Hyundai Motor Group will actively review investments to create a hydrogen AI new city that integrates key new technologies such as AI, hydrogen, and vehicle-to-everything (V2X), in consultation with the central government and local governments.
In addition, it will continue to invest in upgrading production lines at existing complete vehicle and parts plants over the next five years to introduce dozens of new models. Hyundai Steel will invest hundreds of billions of won to improve blast furnace efficiency, and Hyundai Engineering will expand installation of infrastructure such as charging stations nationwide to address EV charging blind spots.
◇ Full support for this year's U.S.-bound tariff for first-tier partners
Hyundai Motor Group decided to retroactively and fully cover the U.S.-bound tariff that first-tier partners of Hyundai Motor and Kia actually bear this year. It will support them by reflecting the actual tariff borne in the process of supplying parts and other items to Hyundai Motor Group's U.S. production entities (HMGMA, including the Hyundai Alabama plant and the Kia Georgia plant) in the purchase price.
The total support amount will be finalized after aggregating the export performance of first-tier partners going forward. A Hyundai Motor Group official said, "Support for the U.S.-bound tariff will provide practical help in securing operating funds and improving liquidity for partners and will greatly contribute to stabilizing partners' management."
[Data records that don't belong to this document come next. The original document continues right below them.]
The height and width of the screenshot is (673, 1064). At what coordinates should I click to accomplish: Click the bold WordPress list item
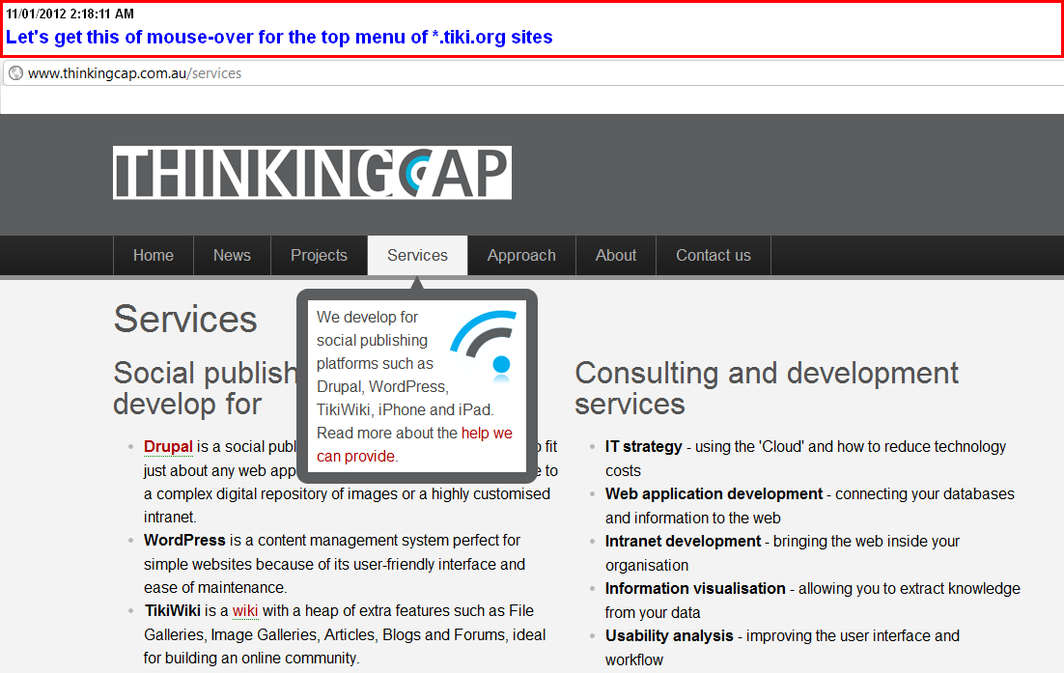pos(184,540)
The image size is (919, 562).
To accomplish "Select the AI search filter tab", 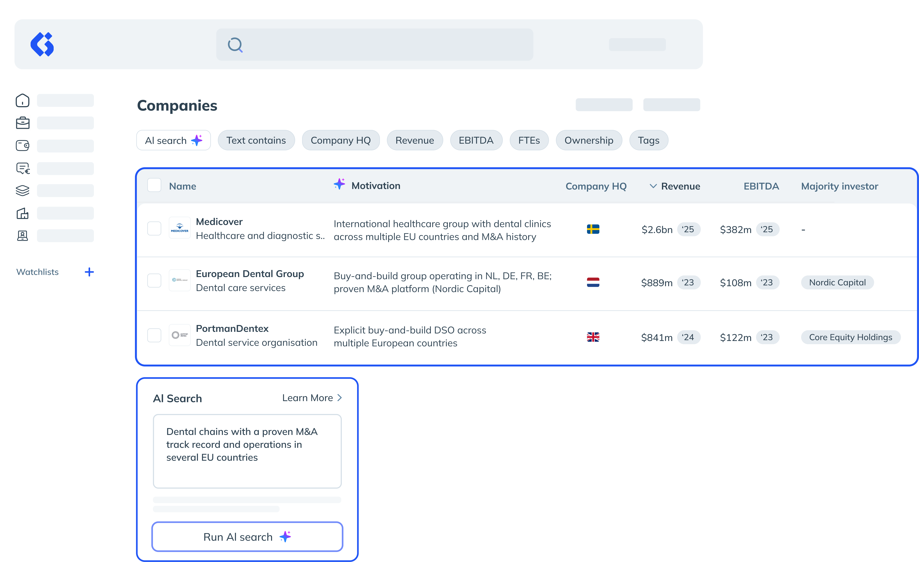I will [173, 140].
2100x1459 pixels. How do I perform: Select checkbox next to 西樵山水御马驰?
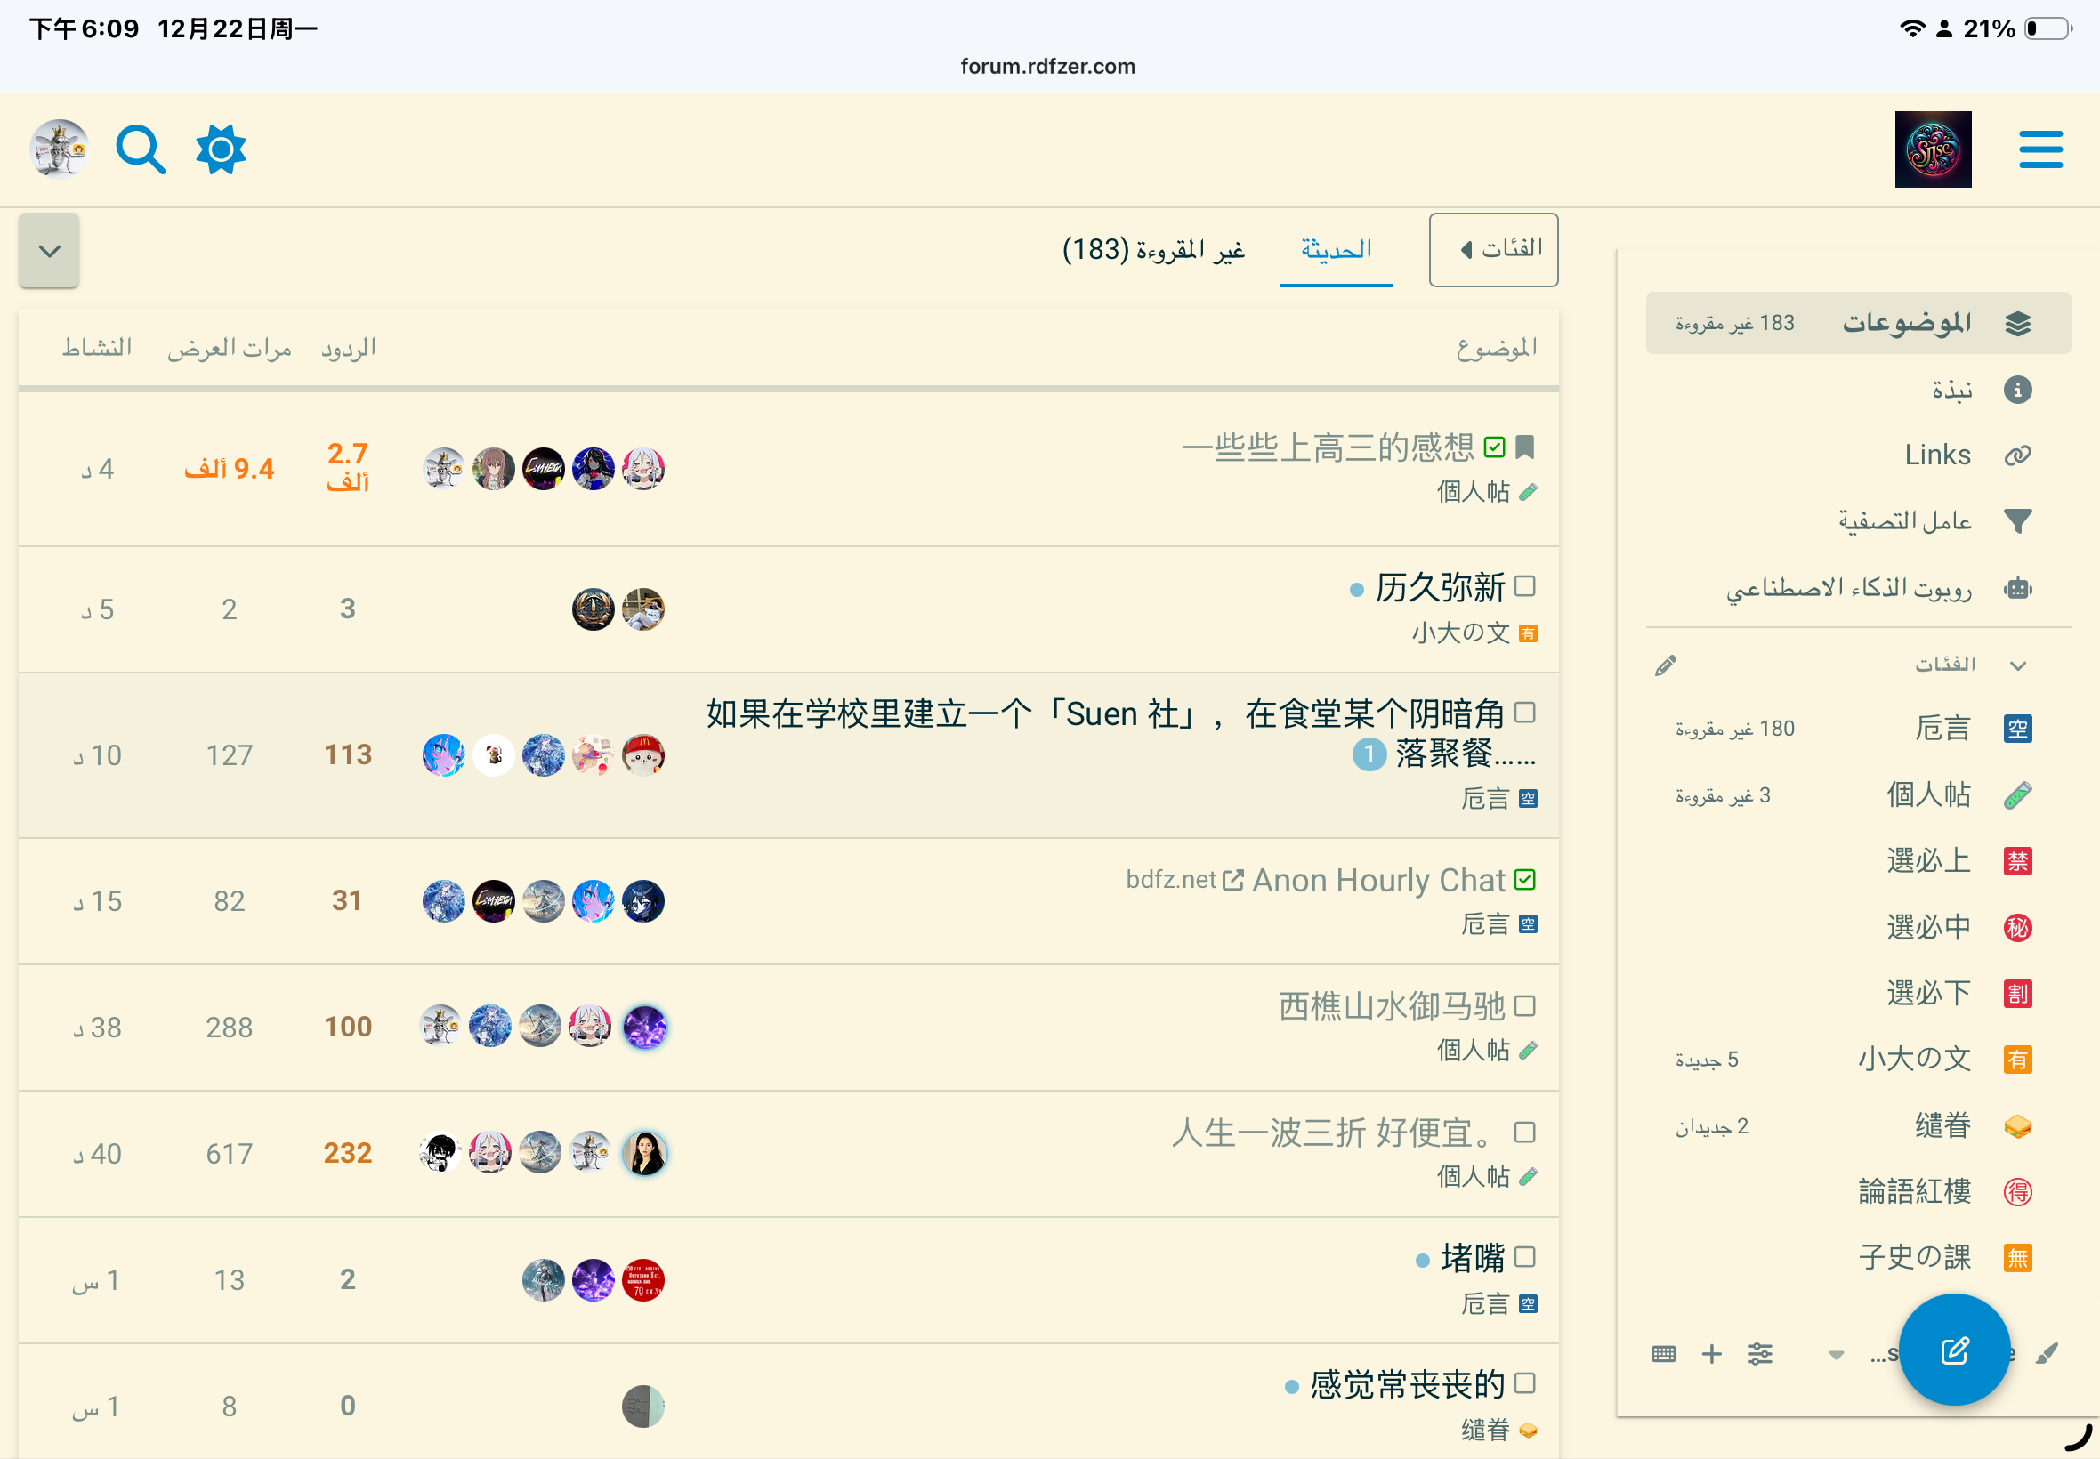pyautogui.click(x=1524, y=1006)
For more than 5,000 second- and third-tier small and midsize partners with no direct transactions, Hyundai Motor Group will develop new support programs to strengthen global competitiveness and stabilize the domestic automotive industry ecosystem, and will also expand the scale of support.
In addition, to stabilize the domestic automotive industry supply chain, it will support partners' purchases of raw materials, securing of operating funds, and repayment of interest. It will also promote a variety of programs to strengthen global competitiveness for developing overseas sales channels and expanding exports.
A Hyundai Motor Group official said, "We plan to contribute to boosting Korea's economic vitality through the largest-ever mid- to long-term domestic investments and constant innovation," adding, "We will expand support for partners' tariffs and win-win cooperation programs to strengthen the global competitiveness of the domestic automotive industry."